Not that they have any plans to sell their “happy place.” Jo loves the convenience of having their belongings readily available, “tea and coffee on tap,” and a backdrop of beautiful scenery. She says, “Our hut has provided some very happy times for all of our family over the years and provides us with simplicity and tranquility in our busy lives.”

So, will the popularity of beach huts outlast the pandemic? Beach huts were a lifestyle long before the pandemic, so they’ll always be popular. It’s a question of whether new fans will lose interest after international travel opens up. Families often pass down beach huts through the generations, having bought them for as little as £1,000 in the 1990s or even less in previous decades. Despite the financial benefits of selling, many owners are reluctant to give up their treasured memories or the long-established friendships within the beach hut community.

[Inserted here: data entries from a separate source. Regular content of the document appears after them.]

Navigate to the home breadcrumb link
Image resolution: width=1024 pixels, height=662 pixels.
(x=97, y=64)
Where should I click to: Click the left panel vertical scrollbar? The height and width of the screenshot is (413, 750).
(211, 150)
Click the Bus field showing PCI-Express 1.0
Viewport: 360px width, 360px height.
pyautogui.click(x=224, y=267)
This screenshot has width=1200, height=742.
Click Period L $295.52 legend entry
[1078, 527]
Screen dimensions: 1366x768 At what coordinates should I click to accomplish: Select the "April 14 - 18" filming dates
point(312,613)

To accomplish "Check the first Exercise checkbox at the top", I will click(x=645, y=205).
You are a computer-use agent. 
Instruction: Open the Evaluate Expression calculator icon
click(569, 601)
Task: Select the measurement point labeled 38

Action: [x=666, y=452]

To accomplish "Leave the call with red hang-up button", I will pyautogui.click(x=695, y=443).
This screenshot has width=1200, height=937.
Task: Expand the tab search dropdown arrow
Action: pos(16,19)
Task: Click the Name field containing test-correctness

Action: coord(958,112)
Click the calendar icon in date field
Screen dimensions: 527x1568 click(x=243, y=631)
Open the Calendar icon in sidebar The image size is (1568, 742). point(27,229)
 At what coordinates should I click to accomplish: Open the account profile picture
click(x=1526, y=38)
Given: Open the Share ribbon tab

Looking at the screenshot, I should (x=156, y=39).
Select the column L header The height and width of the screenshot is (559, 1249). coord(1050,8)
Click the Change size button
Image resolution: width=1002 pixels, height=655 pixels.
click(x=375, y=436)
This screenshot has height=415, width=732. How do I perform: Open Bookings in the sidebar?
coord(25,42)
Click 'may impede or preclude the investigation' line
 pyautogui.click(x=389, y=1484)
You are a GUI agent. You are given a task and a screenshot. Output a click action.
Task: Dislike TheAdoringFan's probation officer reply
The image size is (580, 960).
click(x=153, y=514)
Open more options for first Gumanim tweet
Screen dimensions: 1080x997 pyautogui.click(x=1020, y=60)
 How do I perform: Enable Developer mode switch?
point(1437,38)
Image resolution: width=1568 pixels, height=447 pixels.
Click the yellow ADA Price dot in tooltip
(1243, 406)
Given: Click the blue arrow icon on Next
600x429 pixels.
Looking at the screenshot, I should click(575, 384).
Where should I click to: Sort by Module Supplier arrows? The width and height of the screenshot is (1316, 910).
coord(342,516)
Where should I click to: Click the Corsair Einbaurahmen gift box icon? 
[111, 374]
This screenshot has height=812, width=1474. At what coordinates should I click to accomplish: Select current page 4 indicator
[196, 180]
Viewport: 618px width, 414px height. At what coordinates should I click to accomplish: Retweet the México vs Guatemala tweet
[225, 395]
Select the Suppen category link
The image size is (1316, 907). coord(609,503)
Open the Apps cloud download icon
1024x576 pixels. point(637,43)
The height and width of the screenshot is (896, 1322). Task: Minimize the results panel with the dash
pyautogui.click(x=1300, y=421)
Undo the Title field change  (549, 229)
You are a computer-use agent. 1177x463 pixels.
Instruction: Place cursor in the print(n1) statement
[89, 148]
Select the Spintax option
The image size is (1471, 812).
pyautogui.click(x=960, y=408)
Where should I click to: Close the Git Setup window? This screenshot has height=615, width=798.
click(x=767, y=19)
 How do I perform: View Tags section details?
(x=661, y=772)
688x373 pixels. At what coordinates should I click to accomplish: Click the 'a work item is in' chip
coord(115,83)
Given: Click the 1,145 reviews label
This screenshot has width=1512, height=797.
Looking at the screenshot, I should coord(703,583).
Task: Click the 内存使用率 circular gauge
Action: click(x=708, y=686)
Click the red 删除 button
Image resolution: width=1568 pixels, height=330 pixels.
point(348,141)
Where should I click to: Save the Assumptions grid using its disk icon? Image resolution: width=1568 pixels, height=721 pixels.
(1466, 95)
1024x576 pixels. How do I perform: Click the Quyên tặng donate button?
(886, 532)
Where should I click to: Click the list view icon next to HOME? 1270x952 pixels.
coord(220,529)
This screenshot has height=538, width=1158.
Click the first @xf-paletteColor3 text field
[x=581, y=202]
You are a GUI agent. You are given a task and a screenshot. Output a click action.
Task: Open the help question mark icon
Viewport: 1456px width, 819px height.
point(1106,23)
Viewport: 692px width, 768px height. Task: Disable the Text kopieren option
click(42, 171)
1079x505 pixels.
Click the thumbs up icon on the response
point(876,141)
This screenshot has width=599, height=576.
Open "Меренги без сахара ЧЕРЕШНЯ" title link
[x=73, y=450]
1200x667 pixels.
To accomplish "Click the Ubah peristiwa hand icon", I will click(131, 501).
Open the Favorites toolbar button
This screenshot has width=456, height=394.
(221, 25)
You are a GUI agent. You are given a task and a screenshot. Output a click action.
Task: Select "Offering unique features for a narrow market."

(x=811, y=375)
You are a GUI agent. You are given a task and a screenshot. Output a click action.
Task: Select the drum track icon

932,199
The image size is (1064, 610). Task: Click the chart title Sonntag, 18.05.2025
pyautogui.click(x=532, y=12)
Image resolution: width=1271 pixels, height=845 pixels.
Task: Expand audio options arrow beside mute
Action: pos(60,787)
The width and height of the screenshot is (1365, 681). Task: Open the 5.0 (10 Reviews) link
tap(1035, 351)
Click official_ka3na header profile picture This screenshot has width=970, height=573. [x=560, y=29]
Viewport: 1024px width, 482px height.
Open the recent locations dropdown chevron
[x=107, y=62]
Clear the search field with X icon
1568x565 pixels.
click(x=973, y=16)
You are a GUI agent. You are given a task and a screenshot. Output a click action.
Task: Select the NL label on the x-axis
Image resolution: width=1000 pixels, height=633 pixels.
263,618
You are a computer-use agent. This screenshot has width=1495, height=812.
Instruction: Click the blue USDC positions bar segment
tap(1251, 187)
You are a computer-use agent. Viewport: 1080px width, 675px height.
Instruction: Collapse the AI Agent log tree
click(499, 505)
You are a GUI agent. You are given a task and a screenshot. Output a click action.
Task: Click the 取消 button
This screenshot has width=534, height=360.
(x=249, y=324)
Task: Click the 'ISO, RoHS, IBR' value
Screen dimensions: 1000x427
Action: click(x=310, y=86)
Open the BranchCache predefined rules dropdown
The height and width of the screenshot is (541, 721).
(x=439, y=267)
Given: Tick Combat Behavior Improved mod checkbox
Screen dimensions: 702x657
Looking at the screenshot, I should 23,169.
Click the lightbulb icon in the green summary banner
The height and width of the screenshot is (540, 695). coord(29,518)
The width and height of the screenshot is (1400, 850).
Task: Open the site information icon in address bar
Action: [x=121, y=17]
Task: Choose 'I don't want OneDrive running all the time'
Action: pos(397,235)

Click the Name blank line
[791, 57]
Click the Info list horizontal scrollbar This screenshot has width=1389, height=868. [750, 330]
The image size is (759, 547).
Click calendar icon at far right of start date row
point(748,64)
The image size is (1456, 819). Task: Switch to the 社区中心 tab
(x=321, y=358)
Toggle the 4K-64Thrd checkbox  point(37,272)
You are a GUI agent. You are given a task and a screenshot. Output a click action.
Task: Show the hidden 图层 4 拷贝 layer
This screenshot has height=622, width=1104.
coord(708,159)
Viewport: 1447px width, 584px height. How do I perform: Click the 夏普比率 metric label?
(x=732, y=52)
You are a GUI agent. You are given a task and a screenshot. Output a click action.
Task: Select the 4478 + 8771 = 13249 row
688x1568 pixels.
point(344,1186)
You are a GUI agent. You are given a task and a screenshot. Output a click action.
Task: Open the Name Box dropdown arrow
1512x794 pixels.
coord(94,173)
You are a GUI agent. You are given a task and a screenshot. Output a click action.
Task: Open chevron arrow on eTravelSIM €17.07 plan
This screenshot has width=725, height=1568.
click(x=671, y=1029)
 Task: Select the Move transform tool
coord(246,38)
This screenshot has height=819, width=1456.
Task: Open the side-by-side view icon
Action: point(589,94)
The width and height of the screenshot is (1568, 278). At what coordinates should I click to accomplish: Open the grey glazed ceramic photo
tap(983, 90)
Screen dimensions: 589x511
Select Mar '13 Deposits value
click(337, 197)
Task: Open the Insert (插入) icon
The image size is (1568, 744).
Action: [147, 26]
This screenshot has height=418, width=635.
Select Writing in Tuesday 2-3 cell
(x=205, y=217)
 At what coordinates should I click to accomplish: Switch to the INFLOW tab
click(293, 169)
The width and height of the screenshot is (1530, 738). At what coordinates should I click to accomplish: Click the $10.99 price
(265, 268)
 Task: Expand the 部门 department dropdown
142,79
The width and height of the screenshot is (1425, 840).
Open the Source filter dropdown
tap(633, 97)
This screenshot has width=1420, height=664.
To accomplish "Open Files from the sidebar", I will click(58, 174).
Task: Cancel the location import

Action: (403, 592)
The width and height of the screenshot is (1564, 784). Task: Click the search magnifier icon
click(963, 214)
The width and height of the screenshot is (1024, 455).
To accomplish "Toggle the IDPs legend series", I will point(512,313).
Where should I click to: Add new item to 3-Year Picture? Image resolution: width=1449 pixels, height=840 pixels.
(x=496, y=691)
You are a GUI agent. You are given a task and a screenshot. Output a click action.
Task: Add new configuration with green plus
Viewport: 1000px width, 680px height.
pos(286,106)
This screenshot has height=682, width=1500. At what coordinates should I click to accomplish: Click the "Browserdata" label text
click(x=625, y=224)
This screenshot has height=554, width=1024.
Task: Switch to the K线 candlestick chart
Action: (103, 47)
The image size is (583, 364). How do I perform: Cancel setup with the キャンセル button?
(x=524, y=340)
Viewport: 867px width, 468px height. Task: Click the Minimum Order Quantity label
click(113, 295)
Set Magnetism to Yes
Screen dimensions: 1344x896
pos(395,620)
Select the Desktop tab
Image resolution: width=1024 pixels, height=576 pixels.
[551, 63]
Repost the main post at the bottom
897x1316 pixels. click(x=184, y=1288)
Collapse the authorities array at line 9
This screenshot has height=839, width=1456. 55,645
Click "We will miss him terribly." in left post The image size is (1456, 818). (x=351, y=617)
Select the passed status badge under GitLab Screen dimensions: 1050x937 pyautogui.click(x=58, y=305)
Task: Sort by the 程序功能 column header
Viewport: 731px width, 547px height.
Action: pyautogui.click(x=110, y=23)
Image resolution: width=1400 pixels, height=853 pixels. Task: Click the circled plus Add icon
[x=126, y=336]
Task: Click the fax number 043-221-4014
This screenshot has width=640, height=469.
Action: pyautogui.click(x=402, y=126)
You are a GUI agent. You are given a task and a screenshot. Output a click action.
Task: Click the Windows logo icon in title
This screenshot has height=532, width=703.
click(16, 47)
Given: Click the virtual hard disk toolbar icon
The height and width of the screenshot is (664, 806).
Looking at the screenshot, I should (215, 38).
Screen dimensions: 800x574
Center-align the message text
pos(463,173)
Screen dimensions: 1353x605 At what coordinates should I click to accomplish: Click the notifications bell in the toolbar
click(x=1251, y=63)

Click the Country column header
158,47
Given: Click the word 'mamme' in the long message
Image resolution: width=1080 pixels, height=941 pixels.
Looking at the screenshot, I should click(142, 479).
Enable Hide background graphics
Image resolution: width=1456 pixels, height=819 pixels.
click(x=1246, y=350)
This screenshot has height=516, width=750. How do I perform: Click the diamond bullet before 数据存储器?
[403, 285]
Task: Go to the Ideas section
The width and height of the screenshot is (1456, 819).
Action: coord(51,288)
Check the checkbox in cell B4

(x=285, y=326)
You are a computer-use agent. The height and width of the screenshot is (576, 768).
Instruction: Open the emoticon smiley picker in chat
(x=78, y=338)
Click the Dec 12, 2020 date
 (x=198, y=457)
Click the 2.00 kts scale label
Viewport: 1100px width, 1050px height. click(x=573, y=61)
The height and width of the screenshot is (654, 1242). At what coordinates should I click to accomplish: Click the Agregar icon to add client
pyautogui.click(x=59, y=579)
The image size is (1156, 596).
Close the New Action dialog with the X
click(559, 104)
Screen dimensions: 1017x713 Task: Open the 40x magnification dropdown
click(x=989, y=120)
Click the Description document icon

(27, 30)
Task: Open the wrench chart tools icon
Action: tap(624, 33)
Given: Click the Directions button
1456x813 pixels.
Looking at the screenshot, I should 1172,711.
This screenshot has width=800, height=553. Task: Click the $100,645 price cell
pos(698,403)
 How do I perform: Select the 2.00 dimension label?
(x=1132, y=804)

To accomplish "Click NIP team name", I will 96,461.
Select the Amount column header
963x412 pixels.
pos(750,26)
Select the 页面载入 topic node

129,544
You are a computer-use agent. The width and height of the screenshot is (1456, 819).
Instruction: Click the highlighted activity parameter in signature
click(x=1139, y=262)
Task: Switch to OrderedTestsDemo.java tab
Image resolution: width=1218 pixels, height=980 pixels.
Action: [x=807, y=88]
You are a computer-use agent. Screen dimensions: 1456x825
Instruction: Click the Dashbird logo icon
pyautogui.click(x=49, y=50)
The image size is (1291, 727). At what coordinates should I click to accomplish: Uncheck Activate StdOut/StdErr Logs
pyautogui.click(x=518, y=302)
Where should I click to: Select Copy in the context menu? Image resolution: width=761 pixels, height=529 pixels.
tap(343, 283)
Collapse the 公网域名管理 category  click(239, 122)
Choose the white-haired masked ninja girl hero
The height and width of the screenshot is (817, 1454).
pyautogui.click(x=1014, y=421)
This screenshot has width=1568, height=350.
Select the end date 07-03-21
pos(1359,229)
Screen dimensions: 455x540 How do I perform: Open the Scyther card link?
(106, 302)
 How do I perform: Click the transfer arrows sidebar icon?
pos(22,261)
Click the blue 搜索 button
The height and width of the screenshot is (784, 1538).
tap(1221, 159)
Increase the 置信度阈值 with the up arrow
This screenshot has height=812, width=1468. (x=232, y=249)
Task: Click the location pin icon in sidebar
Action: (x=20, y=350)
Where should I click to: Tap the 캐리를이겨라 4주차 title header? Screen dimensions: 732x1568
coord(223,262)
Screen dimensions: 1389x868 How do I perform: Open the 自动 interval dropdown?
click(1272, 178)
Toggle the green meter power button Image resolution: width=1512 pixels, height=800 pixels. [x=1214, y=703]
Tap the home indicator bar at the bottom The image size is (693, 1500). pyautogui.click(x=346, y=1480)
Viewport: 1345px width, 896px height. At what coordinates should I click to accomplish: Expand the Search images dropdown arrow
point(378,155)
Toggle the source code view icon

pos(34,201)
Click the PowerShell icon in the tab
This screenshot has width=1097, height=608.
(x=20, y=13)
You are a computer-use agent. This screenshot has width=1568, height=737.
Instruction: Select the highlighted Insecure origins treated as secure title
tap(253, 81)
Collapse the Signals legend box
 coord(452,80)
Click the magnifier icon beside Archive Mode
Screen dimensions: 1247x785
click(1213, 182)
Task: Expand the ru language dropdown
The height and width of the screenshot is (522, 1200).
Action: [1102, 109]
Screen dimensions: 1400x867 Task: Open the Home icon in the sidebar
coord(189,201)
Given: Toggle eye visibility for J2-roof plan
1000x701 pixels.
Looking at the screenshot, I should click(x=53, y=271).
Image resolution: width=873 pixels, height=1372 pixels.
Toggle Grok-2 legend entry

While we might be reaching a peak in sales prices, hut rentals could continue as a staycation status symbol. It depends on the number of people who become repeat visitors. “The Instagram pace is just not going away,” says Vicky. “The keeping up with the Joneses and having a photo outside a beach hut during the summer… It’s amazing how that drives things.” So basically, as long as there’s social media (and tea), beach huts are here to stay.